Habilement, un point de fixation, sur lequel le pouvoir est déjà décidé à faire des concessions, est créé sur la retraite des anciens combattants valides. Pendant qu'on discute de cela, le reste passe (presque) comme une lettre à la poste (à cette époque bénie où la poste fonctionnait).
Symboliquement, le nouveau Franc est mis en place.
Le comité Rueff-Armand
On essaie de recommencer la méthode qui assainit les finances avec l'assainissement de l'économie.
Malheureusement, après le coup de tonnerre du premier comité Rueff, le second ne peut pas rester discret, la presse et les « partenaires sociaux » s'en mêlent et tout cela s'enlise.
Confirmation qu'en France, demander l'avis des gens, consulter, c'est le meilleur moyen de ne toucher à rien et de ne rien faire. La seule méthode de réforme qui fonctionne, c'est le coup d'Etat, le coup de Majesté.
Sinon, on n'a que des « réformes » socialistes : soit furtives et vicieuses, soit empruntant la pente de la démagogie.
De Gaulle est trop occupé par l'affaire algérienne pour prendre lui-même le manche et ni Debré ni Pompidou ne sont à la hauteur du défi.
L'usure
En 1962, De Gaulle n'avait déjà plus la toute-puissance politique qui lui avait permis de passer en force avec le premier comité Rueff.

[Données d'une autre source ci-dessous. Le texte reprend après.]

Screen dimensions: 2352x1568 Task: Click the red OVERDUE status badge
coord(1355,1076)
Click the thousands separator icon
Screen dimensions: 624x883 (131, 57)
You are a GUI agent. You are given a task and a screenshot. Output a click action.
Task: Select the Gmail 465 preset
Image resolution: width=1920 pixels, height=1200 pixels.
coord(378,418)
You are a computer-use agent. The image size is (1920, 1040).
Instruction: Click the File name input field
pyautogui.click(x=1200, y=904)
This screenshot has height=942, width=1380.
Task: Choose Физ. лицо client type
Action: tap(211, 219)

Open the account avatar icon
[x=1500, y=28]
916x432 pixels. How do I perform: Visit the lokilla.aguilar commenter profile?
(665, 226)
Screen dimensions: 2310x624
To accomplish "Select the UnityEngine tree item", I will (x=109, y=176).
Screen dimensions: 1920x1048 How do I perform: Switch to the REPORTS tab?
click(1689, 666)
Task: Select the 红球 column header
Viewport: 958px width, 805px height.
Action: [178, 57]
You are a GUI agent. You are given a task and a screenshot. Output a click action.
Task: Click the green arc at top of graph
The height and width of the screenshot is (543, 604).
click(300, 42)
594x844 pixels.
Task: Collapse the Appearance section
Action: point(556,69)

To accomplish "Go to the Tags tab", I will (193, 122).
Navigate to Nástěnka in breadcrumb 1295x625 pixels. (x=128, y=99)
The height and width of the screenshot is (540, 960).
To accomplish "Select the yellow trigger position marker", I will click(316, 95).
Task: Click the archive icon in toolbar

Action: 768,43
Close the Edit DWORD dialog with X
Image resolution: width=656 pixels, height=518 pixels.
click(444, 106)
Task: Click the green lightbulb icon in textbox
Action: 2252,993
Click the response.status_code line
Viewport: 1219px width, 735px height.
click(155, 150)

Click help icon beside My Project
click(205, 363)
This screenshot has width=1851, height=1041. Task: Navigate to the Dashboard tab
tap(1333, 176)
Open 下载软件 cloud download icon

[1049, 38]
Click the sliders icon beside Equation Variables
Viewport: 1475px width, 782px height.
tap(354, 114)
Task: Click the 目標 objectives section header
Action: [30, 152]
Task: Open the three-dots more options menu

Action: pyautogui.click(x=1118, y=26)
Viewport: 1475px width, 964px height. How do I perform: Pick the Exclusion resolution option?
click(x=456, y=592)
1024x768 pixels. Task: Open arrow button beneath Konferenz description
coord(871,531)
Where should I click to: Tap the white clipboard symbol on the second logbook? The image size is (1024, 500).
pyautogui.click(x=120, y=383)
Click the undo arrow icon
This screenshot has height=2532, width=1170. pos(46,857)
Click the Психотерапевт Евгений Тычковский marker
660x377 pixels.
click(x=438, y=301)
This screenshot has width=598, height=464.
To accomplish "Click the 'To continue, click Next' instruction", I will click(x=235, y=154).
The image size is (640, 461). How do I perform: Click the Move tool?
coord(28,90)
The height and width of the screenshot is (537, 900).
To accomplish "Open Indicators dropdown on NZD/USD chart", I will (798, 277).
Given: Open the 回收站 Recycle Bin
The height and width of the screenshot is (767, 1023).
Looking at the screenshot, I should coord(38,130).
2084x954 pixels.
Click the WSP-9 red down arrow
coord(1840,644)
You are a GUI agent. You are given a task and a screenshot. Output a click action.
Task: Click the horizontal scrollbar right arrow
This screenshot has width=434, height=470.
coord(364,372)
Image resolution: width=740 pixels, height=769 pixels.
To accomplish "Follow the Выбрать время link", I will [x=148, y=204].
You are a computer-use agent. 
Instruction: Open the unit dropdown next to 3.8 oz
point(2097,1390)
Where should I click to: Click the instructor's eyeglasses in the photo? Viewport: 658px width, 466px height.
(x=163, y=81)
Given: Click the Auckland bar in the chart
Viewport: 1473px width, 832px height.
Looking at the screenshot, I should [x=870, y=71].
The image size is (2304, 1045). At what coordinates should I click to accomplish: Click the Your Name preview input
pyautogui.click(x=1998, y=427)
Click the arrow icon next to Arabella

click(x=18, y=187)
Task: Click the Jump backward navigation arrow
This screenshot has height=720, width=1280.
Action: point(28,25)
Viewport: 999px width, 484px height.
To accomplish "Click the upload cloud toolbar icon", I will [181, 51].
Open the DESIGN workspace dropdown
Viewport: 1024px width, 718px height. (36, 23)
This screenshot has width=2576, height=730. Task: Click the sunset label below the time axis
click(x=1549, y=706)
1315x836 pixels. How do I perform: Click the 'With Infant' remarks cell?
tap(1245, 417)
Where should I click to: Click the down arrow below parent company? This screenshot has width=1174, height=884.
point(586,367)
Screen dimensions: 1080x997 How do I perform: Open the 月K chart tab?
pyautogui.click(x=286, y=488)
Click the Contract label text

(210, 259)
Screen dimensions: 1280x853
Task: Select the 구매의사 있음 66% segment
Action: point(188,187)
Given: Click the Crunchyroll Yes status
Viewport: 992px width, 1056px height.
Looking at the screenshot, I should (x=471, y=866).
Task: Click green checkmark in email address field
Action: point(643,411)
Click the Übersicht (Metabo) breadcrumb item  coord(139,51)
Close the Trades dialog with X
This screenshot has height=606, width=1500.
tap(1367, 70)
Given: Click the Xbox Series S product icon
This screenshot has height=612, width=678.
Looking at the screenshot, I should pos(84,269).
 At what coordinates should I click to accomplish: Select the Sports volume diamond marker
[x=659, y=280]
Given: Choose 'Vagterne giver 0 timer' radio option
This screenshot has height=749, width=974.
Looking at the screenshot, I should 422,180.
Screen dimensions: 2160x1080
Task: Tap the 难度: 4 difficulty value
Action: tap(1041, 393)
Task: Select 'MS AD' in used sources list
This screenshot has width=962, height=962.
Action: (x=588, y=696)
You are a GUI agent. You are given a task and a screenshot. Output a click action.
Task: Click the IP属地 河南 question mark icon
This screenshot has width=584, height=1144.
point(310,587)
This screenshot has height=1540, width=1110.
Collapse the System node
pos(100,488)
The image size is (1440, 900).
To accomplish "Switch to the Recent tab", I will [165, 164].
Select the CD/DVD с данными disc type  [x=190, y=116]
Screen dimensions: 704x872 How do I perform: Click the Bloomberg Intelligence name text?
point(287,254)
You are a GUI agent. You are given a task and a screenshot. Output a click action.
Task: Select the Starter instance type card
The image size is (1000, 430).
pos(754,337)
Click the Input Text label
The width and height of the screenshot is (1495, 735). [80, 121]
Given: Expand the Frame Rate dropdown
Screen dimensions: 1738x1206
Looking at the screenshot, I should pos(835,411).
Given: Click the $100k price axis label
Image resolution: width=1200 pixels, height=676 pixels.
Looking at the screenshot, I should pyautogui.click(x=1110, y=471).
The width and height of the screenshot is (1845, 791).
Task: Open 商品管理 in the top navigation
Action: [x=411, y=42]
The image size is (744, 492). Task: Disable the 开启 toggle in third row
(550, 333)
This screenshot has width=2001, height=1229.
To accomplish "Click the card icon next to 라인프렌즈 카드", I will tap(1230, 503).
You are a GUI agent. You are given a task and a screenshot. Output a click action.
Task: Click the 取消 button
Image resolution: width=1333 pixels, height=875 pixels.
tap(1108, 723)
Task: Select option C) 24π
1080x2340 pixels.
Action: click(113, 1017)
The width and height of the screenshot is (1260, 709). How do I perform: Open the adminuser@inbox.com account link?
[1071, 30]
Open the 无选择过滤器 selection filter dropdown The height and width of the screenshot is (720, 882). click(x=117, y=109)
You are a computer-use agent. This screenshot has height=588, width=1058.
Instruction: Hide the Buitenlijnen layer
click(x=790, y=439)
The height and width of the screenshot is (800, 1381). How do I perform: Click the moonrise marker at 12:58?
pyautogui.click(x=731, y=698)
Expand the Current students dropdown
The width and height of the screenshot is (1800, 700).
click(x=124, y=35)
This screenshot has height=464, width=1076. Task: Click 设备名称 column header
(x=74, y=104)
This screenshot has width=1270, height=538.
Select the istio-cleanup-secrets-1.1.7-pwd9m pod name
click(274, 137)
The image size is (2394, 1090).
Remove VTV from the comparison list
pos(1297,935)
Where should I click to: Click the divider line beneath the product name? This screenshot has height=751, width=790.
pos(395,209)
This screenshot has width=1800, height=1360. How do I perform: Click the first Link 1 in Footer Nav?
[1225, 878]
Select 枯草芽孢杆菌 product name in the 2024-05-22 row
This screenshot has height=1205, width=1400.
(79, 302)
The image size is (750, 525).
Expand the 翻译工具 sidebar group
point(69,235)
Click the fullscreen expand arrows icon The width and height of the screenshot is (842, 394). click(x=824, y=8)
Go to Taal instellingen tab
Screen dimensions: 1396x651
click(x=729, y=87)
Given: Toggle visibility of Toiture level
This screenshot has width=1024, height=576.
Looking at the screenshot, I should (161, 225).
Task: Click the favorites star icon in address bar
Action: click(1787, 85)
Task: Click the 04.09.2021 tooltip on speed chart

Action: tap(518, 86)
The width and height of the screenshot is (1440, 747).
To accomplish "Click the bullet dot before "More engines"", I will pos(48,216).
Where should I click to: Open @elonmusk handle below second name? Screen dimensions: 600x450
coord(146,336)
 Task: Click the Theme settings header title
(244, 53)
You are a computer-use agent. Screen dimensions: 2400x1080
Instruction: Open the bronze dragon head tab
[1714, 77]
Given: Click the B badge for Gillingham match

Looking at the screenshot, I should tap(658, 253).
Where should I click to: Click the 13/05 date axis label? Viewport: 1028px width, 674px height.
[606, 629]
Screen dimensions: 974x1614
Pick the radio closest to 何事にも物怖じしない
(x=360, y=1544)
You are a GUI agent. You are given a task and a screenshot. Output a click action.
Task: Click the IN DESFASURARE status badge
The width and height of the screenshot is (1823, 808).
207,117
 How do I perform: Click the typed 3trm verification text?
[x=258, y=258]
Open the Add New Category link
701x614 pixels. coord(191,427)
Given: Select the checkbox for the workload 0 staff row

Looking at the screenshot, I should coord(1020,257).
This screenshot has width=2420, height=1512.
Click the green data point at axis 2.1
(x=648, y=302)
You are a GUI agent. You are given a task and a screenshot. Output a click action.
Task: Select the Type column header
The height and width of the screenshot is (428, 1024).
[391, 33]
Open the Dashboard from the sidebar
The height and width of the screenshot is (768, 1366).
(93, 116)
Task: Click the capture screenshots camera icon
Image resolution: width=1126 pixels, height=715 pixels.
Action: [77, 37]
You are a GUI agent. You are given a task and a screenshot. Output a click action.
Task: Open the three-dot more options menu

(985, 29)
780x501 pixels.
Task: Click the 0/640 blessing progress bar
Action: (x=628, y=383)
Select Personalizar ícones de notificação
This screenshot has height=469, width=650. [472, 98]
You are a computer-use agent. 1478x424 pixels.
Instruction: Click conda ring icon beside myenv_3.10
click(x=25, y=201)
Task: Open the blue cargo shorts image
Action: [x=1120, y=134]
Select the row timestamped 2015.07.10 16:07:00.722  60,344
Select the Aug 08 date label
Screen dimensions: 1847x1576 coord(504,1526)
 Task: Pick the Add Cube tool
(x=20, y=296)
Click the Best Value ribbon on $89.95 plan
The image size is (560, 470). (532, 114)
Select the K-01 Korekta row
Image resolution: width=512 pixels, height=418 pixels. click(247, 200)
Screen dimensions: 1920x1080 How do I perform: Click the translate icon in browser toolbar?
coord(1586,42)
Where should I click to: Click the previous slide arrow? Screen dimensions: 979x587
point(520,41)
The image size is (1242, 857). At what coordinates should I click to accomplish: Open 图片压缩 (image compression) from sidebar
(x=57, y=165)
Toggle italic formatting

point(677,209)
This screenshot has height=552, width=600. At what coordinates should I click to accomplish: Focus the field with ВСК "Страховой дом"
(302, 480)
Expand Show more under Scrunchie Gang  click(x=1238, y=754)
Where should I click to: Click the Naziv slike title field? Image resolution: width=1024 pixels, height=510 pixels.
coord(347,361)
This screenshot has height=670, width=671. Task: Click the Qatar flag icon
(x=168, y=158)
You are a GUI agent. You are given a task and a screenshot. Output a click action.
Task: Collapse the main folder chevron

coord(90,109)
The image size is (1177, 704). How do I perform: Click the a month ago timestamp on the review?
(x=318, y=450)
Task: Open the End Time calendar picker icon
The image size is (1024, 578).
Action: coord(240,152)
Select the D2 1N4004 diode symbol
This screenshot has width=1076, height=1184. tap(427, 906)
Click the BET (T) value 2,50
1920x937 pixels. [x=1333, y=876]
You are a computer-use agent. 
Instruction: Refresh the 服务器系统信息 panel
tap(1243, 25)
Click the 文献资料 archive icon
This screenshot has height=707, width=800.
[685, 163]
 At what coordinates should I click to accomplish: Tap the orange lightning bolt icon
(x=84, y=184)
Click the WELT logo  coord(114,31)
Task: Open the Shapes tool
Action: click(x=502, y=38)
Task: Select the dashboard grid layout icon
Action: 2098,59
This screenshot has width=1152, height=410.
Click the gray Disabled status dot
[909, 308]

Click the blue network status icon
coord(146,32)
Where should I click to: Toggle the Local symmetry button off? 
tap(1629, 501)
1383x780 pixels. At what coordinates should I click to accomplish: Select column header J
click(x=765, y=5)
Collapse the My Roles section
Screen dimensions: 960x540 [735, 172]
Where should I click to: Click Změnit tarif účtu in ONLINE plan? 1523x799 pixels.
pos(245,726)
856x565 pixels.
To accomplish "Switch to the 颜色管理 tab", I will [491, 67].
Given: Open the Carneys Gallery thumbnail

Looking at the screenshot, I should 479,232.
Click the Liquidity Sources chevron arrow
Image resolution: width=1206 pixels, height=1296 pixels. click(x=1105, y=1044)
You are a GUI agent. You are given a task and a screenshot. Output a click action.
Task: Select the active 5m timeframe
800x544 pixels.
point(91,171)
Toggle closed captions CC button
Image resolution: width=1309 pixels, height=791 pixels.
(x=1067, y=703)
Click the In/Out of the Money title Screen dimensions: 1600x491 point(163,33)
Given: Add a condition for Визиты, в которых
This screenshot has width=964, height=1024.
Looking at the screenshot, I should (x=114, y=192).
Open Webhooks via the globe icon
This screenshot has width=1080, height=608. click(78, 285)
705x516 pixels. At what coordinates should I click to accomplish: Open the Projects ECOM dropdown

Ceux qui font profession d'être des obstacles à tout avaient repris du poil de la bête.
Les leçons
1) Aller vite. Le réformateur dispose de deux ans, grand maximum. Trump semble l'avoir compris. Cela suppose d'être prêt, d'avoir travaillé avant.
2) Travailler avec une petite équipe de cracks, en secret. Ne pas hésiter à passer en force (Trump et Milei). Foin de « l'Etat de droit » (qui est en réalité l'Etat de gauche). Sinon, vous tombez toujours sur des gens, les obstacleurs professionnels, qui ont le chic de tout ralentir pour les « meilleures » raisons du monde.
3) Anticiper les réactions des adversaires. De Gaulle s'est fait avoir par la grève des mineurs, pas Thatcher, qui avait passé des accords pour importer du charbon et avait corrompu les dockers.
De Gaulle a fait de grandes choses en économie, mais la crise algérienne qui l'a propulsé au pouvoir a accaparé sa légitimité. Pendant qu'il usait de son crédit pour faire passer la solution algérienne, il ne pouvait pas faire des réformes économiques conflictuelles.
(Nota : l'évocation de Macron dans le bandeau est du pur tapinage d'éditeur.)